Tugas Latihan 1
Tuliskan kembali tanpa perubahan bagian artikel tentang ASEAN, semuanya mulai dari "Sikap ASEAN terhadap" terus ke bawah hingga "relevan hari ini?".
Tugas Latihan 2
Sebutkan semua tantangan yang dicantumkan artikel tentang ASEAN dalam kalimat yang diawali "Misi ini berulang kali menghadapi tantangan".
Tugas Latihan 3
Lanjutkan artikel tentang ASEAN dan kudeta di Myanmar mulai dari titik terakhir yang tercantum.

Menu Close

Ada beragam konflik di Asia Tenggara - termasuk kudeta militer di Myanmar; masihkah ASEAN relevan?

Pengunjuk rasa melakukan aksi damai mengecam kudeta militer Myanmar di depan Kedutaan besar Myanmar, di Jakarta.
Pengunjuk rasa melakukan aksi damai mengecam kudeta militer Myanmar di depan Kedutaan besar Myanmar, di Jakarta. Aditya Pradana/Antara Foto

Kudeta militer di Myanmar awal bulan ini menjadi tantangan terbaru bagi ASEAN.

Sejak berdiri pada 1967, Perhimpunan Bangsa-bangsa Asia Tenggara – lebih dikenal sebagai ASEAN (Association of Southeast Asian Nations) – memiliki misi untuk menciptakan stabilitas dan keamanan regional serta mempercepat pertumbuhan ekonomi dan pembangunan sosial di kawasan.

Misi ini berulang kali menghadapi tantangan, mulai dari infiltrasi komunisme di era Perang Dingin, konflik di Laut Cina Selatan, sengketa wilayah negara, terhambatnya penerapan pasar bebas, hingga belum mengakarnya rasa memiliki di antara warga negara-negara anggota.

Sikap ASEAN terhadap kudeta di Myanmar terbelah dan lemah.

Filipina, Kamboja, dan Thailand memilih untuk menunggu sebelum menentukan sikap. Vietnam, Brunei Darussalam, dan Laos cenderung diam.

Indonesia dan Malaysia hanya menyatakan keprihatinan dan menyarankan dialog.

Sikap ASEAN tersebut menuai kritik dari berbagai kalangan karena dianggap tidak bisa berbuat banyak soal kudeta di Myanmar.

Masihkah ASEAN relevan hari ini?

Peran tidak efektif

Prinsip non-intervensi ASEAN – negara anggota tidak boleh mencampuri masalah internal negara anggota lain – justru menghambat tujuan organisasi itu untuk mengintegrasikan kawasan Asia Tenggara.

Entri yang Diberikan
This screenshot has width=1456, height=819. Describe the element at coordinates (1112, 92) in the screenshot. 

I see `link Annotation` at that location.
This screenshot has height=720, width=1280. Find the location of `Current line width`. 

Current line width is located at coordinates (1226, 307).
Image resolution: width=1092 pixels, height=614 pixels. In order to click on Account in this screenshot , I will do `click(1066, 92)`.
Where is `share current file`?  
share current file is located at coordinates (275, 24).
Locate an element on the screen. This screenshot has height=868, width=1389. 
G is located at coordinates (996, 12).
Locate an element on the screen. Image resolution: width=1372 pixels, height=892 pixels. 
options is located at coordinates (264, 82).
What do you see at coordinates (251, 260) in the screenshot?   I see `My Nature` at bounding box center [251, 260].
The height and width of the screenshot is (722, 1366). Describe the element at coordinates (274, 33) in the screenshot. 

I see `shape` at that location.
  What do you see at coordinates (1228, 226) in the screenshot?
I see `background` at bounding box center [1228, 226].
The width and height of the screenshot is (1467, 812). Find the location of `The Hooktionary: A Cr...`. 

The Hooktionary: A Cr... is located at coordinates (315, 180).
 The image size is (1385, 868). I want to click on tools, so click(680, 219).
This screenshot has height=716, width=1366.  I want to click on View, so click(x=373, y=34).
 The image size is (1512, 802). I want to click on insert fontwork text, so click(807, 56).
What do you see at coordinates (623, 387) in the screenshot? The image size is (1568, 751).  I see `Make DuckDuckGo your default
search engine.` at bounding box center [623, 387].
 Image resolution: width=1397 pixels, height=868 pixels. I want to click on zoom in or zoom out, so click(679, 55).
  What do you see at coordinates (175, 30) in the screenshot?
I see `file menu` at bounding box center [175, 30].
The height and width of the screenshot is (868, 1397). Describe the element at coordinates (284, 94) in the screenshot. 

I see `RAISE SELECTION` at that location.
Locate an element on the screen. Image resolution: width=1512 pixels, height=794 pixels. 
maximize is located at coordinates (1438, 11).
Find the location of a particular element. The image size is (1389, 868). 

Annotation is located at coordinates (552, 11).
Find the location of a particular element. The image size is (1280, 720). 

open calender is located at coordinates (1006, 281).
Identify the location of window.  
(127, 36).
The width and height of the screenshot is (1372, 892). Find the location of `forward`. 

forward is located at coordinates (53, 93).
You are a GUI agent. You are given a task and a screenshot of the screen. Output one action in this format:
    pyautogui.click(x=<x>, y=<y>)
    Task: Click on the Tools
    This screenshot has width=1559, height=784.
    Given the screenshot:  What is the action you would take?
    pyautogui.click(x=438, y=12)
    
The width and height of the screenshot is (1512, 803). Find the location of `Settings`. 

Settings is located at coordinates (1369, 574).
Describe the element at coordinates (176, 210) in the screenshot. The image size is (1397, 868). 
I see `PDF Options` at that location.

Jawaban Diharapkan 1
Sikap ASEAN terhadap kudeta di Myanmar terbelah dan lemah.

Filipina, Kamboja, dan Thailand memilih untuk menunggu sebelum menentukan sikap. Vietnam, Brunei Darussalam, dan Laos cenderung diam.

Indonesia dan Malaysia hanya menyatakan keprihatinan dan menyarankan dialog.

Sikap ASEAN tersebut menuai kritik dari berbagai kalangan karena dianggap tidak bisa berbuat banyak soal kudeta di Myanmar.

Masihkah ASEAN relevan hari ini?

Jawaban Diharapkan 2
- infiltrasi komunisme di era Perang Dingin
- konflik di Laut Cina Selatan
- sengketa wilayah negara
- terhambatnya penerapan pasar bebas
- belum mengakarnya rasa memiliki di antara warga negara-negara anggota

Jawaban Diharapkan 3
Prinsip ini berpotensi mengganggu penyelesaian konflik yang berakibat memanasnya hubungan antarnegara anggota.

Sebagai contoh, konflik Rohingnya di Myanmar berdampak ke negara-negara ASEAN lain karena banyak orang Rohingnya yang mengungsi ke Thailand, Malaysia, dan Indonesia.

Prinsip non-intervensi juga menghambat penyelesaian isu politik-keamanan lainnya.

Dalam konflik Laut Cina Selatan, misalnya, ASEAN “hanya” menghimbau untuk menahan diri dan mengutamakan dialog. Terakhir, ASEAN mencoba menengahi dengan memulai membuat tata berperilaku di Laut Cina Selatan.

Contoh lainnya ialah konflik perbatasan Kamboja-Thailand akibat sengketa terhadap Kuil Preah Vihear pada 2008 yang sempat pecah menjadi konflik bersenjata. Peran ASEAN ketika itu hanya melakukan mediasi konflik tersebut tanpa ada keputusan mengikat.


Read more: Penganiayaan, kondisi hidup yang sangat sulit mendorong orang Rohingya terus mencari tempat perlindungan


Mencegah konflik terbuka

Meskipun banyak kritik terkait “diamnya” ASEAN dalam konflik politik keamanan di kawasan Asia Tenggara, beberapa analis percaya keberadaan ASEAN tetap berperan dalam mengendalikan stabilitas wilayah.

Keberadaan ASEAN dianggap dapat mencegah konfrontasi terang-terangan antaranggota yang dapat memunculkan perang terbuka.

Penandatanganan Deklarasi Bangkok pada tanggal 8 Agustus 1967 oleh Menteri-menteri Luar Negeri Narciso Ramos (Filipina), Adam Malik (Indonesia), Thanat Khoman (Thailand), Tun Abdul Razak (Malaysia), dan S. Rajaratnam (Singapura), menandai pembentukan ASEAN.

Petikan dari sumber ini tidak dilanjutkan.